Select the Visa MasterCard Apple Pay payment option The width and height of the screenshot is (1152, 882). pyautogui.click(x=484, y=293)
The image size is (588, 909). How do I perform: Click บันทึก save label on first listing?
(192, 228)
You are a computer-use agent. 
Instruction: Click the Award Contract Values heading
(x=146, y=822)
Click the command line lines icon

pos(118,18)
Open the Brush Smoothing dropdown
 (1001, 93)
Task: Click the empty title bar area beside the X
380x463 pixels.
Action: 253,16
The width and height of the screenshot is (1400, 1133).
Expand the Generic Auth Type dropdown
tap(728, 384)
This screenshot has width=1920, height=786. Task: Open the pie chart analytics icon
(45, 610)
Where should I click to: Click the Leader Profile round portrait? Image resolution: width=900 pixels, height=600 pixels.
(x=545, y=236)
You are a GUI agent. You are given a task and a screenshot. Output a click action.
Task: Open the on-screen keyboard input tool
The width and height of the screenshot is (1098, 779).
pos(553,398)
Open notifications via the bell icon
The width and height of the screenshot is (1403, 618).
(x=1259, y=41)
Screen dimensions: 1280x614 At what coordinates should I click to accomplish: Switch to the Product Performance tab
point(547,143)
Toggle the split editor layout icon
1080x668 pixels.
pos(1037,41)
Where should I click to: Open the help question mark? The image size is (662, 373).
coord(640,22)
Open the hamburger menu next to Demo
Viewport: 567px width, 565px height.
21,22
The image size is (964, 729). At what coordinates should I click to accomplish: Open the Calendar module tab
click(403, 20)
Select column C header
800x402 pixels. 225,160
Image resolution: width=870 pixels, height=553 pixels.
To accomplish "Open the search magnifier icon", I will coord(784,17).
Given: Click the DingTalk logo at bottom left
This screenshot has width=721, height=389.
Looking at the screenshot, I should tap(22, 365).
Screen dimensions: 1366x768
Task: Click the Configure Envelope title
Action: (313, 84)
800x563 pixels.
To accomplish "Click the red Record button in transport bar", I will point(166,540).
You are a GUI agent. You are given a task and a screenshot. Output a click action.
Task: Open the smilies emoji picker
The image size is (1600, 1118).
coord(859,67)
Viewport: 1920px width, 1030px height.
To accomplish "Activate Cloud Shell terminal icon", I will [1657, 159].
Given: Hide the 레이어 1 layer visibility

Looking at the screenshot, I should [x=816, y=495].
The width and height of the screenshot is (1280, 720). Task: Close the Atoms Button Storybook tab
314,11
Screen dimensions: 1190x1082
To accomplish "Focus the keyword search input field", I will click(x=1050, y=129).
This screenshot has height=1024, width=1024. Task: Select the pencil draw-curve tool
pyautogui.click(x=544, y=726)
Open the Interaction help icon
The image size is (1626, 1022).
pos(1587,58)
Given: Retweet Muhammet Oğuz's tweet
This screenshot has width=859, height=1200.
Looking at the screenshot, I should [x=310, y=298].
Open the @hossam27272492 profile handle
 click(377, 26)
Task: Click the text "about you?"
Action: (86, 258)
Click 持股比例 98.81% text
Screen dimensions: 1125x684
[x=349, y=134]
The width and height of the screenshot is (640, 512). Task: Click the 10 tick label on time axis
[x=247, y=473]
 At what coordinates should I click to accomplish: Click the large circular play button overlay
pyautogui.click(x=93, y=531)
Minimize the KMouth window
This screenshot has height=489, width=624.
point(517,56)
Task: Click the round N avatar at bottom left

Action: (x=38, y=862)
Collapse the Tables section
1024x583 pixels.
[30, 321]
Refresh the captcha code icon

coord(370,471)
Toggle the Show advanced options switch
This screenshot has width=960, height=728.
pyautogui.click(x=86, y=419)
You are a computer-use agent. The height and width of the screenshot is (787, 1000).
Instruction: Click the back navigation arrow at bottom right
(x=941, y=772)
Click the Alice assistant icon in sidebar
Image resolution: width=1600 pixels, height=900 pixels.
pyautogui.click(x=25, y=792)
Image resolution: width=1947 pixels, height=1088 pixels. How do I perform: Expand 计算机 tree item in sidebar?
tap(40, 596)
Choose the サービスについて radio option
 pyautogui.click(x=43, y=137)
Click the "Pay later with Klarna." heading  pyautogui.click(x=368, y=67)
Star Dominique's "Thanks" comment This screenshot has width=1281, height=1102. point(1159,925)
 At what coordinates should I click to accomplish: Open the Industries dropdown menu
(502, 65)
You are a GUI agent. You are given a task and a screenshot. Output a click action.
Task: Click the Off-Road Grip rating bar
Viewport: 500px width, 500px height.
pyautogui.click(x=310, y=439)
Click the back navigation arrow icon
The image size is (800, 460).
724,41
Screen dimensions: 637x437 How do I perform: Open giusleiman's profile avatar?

■ Work instructions:
Output the material again, line for line.

■ Written response:
Select the Visa MasterCard Apple Pay payment option The width and height of the screenshot is (1152, 882). pyautogui.click(x=484, y=293)
The image size is (588, 909). How do I perform: Click บันทึก save label on first listing?
(192, 228)
You are a computer-use agent. 
Instruction: Click the Award Contract Values heading
(x=146, y=822)
Click the command line lines icon

pos(118,18)
Open the Brush Smoothing dropdown
 (1001, 93)
Task: Click the empty title bar area beside the X
380x463 pixels.
Action: 253,16
The width and height of the screenshot is (1400, 1133).
Expand the Generic Auth Type dropdown
tap(728, 384)
This screenshot has width=1920, height=786. Task: Open the pie chart analytics icon
(45, 610)
Where should I click to: Click the Leader Profile round portrait? Image resolution: width=900 pixels, height=600 pixels.
(x=545, y=236)
You are a GUI agent. You are given a task and a screenshot. Output a click action.
Task: Open the on-screen keyboard input tool
The width and height of the screenshot is (1098, 779).
pos(553,398)
Open notifications via the bell icon
The width and height of the screenshot is (1403, 618).
(x=1259, y=41)
Screen dimensions: 1280x614 At what coordinates should I click to accomplish: Switch to the Product Performance tab
point(547,143)
Toggle the split editor layout icon
1080x668 pixels.
pos(1037,41)
Where should I click to: Open the help question mark? The image size is (662, 373).
coord(640,22)
Open the hamburger menu next to Demo
Viewport: 567px width, 565px height.
21,22
The image size is (964, 729). At what coordinates should I click to accomplish: Open the Calendar module tab
click(403, 20)
Select column C header
800x402 pixels. 225,160
Image resolution: width=870 pixels, height=553 pixels.
To accomplish "Open the search magnifier icon", I will coord(784,17).
Given: Click the DingTalk logo at bottom left
This screenshot has width=721, height=389.
Looking at the screenshot, I should tap(22, 365).
Screen dimensions: 1366x768
Task: Click the Configure Envelope title
Action: (313, 84)
800x563 pixels.
To accomplish "Click the red Record button in transport bar", I will point(166,540).
You are a GUI agent. You are given a task and a screenshot. Output a click action.
Task: Open the smilies emoji picker
The image size is (1600, 1118).
coord(859,67)
Viewport: 1920px width, 1030px height.
To accomplish "Activate Cloud Shell terminal icon", I will [1657, 159].
Given: Hide the 레이어 1 layer visibility

Looking at the screenshot, I should [x=816, y=495].
The width and height of the screenshot is (1280, 720). Task: Close the Atoms Button Storybook tab
314,11
Screen dimensions: 1190x1082
To accomplish "Focus the keyword search input field", I will click(x=1050, y=129).
This screenshot has height=1024, width=1024. Task: Select the pencil draw-curve tool
pyautogui.click(x=544, y=726)
Open the Interaction help icon
The image size is (1626, 1022).
pos(1587,58)
Given: Retweet Muhammet Oğuz's tweet
This screenshot has width=859, height=1200.
Looking at the screenshot, I should [x=310, y=298].
Open the @hossam27272492 profile handle
 click(377, 26)
Task: Click the text "about you?"
Action: (86, 258)
Click 持股比例 98.81% text
Screen dimensions: 1125x684
[x=349, y=134]
The width and height of the screenshot is (640, 512). Task: Click the 10 tick label on time axis
[x=247, y=473]
 At what coordinates should I click to accomplish: Click the large circular play button overlay
pyautogui.click(x=93, y=531)
Minimize the KMouth window
This screenshot has height=489, width=624.
point(517,56)
Task: Click the round N avatar at bottom left

Action: (x=38, y=862)
Collapse the Tables section
1024x583 pixels.
[30, 321]
Refresh the captcha code icon

coord(370,471)
Toggle the Show advanced options switch
This screenshot has width=960, height=728.
pyautogui.click(x=86, y=419)
You are a computer-use agent. The height and width of the screenshot is (787, 1000).
Instruction: Click the back navigation arrow at bottom right
(x=941, y=772)
Click the Alice assistant icon in sidebar
Image resolution: width=1600 pixels, height=900 pixels.
pyautogui.click(x=25, y=792)
Image resolution: width=1947 pixels, height=1088 pixels. How do I perform: Expand 计算机 tree item in sidebar?
tap(40, 596)
Choose the サービスについて radio option
 pyautogui.click(x=43, y=137)
Click the "Pay later with Klarna." heading  pyautogui.click(x=368, y=67)
Star Dominique's "Thanks" comment This screenshot has width=1281, height=1102. point(1159,925)
 At what coordinates should I click to accomplish: Open the Industries dropdown menu
(502, 65)
You are a GUI agent. You are given a task and a screenshot. Output a click action.
Task: Click the Off-Road Grip rating bar
Viewport: 500px width, 500px height.
pyautogui.click(x=310, y=439)
Click the back navigation arrow icon
The image size is (800, 460).
724,41
Screen dimensions: 637x437 How do I perform: Open giusleiman's profile avatar?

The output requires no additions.